Banca Centrale sta cercando personale ‘junior’ e si ritiene legittimata a considerare ‘senior’ gli ultratrentunenni, c’è da credere che un quarantenne possa sentirsi un relitto umano. Poi ci si chiede perché 31 e non 30 o 32: come si può stabilire un limite tanto intransigente per un ruolo, anche se avventizio? E’ ovvio come l’età appartenga alla categoria ‘condizioni personali’, ma la violazione di un principio sacrosanto di diritto appare particolarmente odiosa in questo momento difficile per tante persone che hanno perso il lavoro o che non lo hanno mai avuto e che, beffati proprio dai loro anni, si vedono sottratta una ambita e purtroppo rara opportunità di occupazione.
Interpello dunque il Governo per chiedere se e come intende affrontare la questione affinché Banca Centrale emendi il bando di selezione viziato da incostituzionalità e affinché, esercitando il suo ‘insindacabile giudizio’ nella scelta fra i candidati al posto, Banca Centrale si attenga rigorosamente ai principi costituzionalmente garantiti.

Francesca Michelotti

Apprendo solo ora da fonti ufficiose che pochi mesi fa è stata posta in vendita presso gli esercizi commerciali sammarinesi una partita avariata di latte a lunga conservazione.
Mi risulta che soprattutto i consumatori più piccoli ne abbiano fatto le spese accusando febbre alta prolungata e dolorosi disturbi, culminati in stati gravi di disidratazione, effetti che hanno generato seri  rischi per la salute dei bambini e, ovviamente, profonda preoccupazione nei genitori.

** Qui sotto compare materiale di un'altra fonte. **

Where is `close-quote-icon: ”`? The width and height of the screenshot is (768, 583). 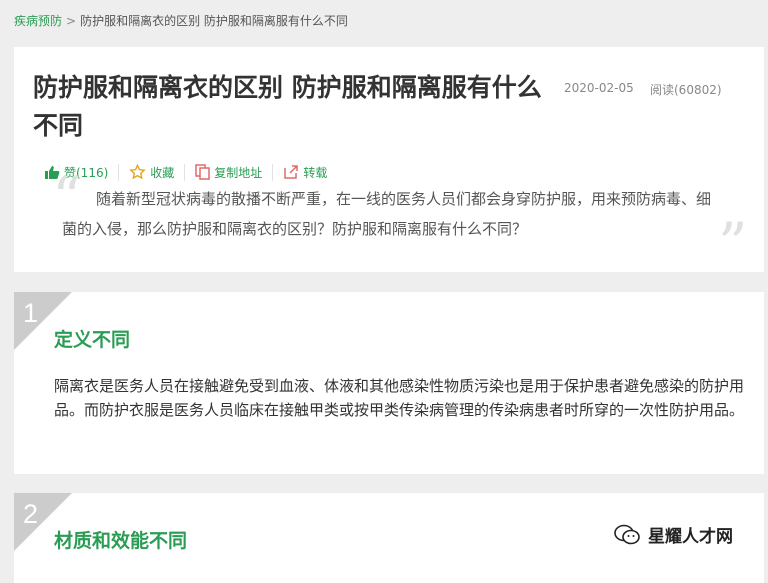 close-quote-icon: ” is located at coordinates (733, 244).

Mi risulta infine che il distributore, non appena ricevuta la segnalazione del fatto, abbia  tempestivamente ritirato tutte le confezioni ancora invendute ma nessuno ha però provveduto a darne opportuna e doverosa informazione pubblica, allo scopo di mettere sull’avviso coloro che avessero acquistato il latte guasto senza averlo ancora consumato.

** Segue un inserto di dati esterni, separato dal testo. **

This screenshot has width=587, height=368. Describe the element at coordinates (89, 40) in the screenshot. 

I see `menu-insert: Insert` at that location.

Trattandosi di un prodotto a lunga conservazione è plausibile dunque che gli acquirenti, ignari di avere in casa un prodotto avariato, stiano correndo il rischio di subirne le pericolose conseguenze.    

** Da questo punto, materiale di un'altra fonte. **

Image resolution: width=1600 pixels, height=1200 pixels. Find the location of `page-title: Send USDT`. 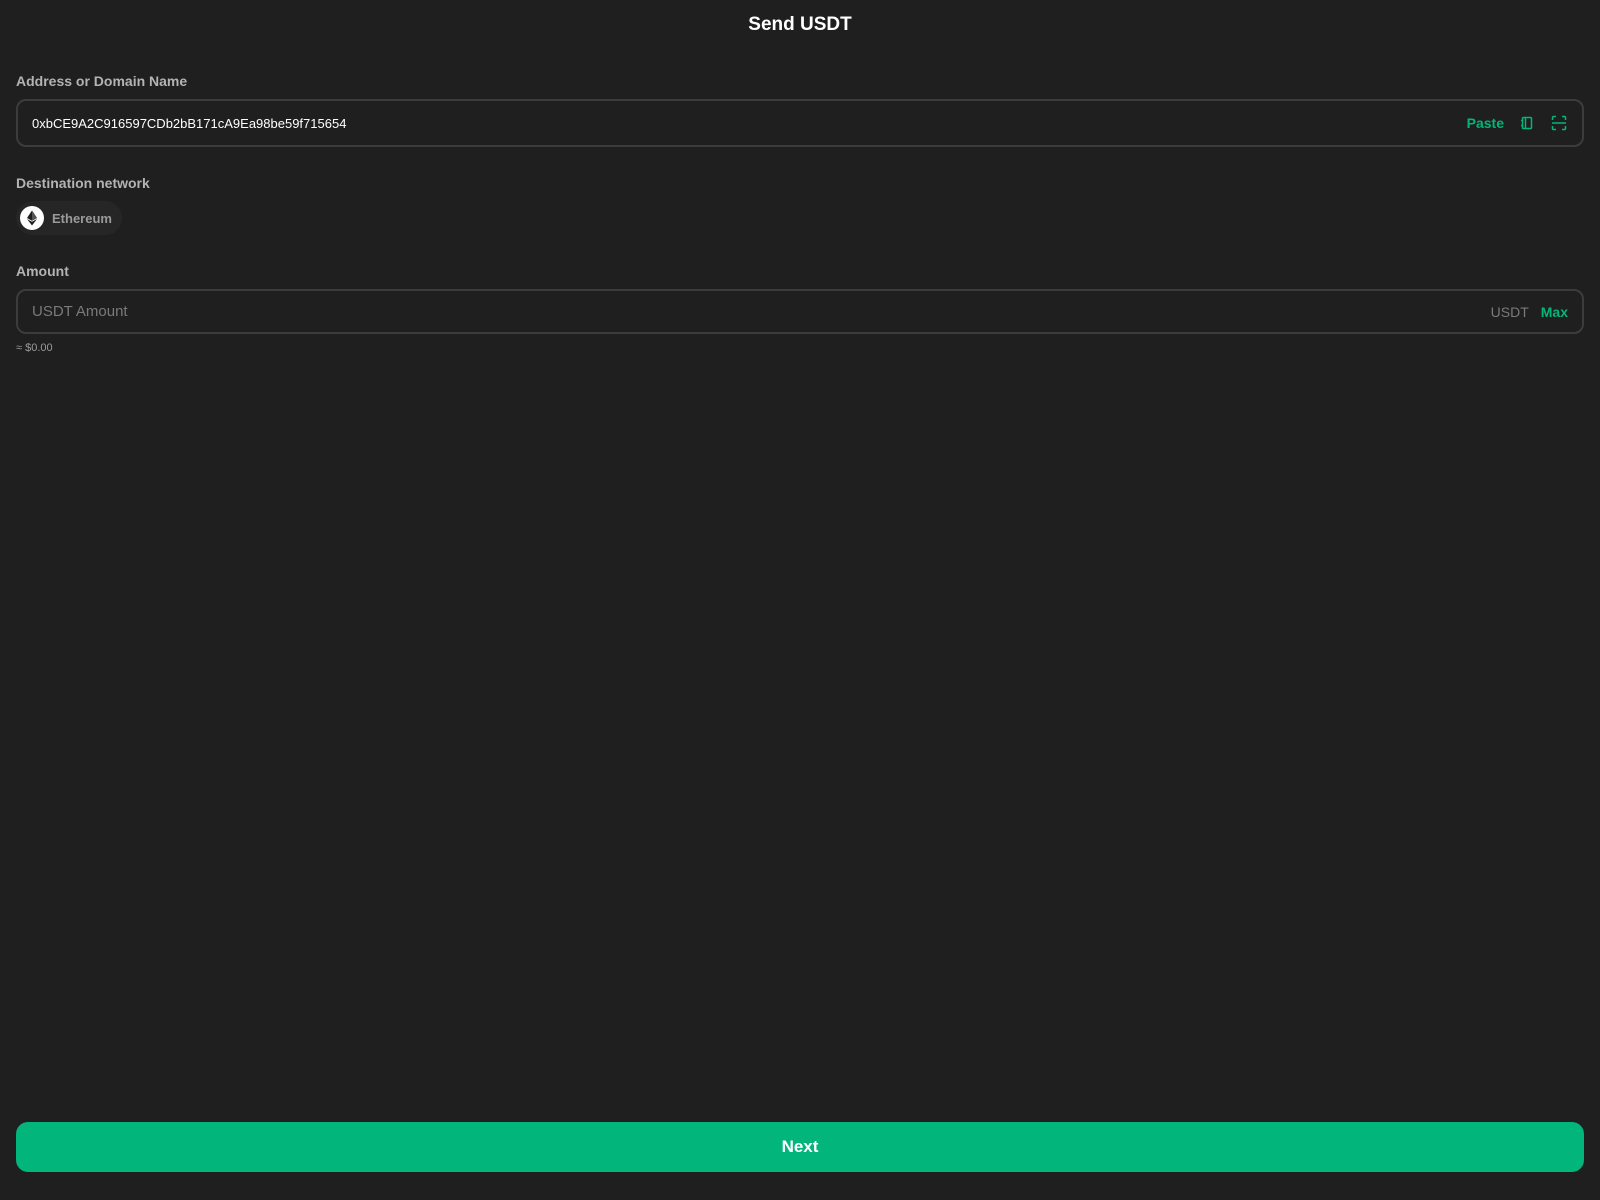

page-title: Send USDT is located at coordinates (800, 24).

Interpello dunque il Governo per sapere se la notizia risponde al vero e se le autorità competenti compreso il Governo stesso ne fossero stati informati. In caso affermativo per entrambi i quesiti, chiedo di sapere perché non sono state prese iniziative immediate per garantire la salute e la sicurezza dei cittadini mentre, se della questione il Governo ha preso atto in ritardo, come intende provvedere sollecitamente.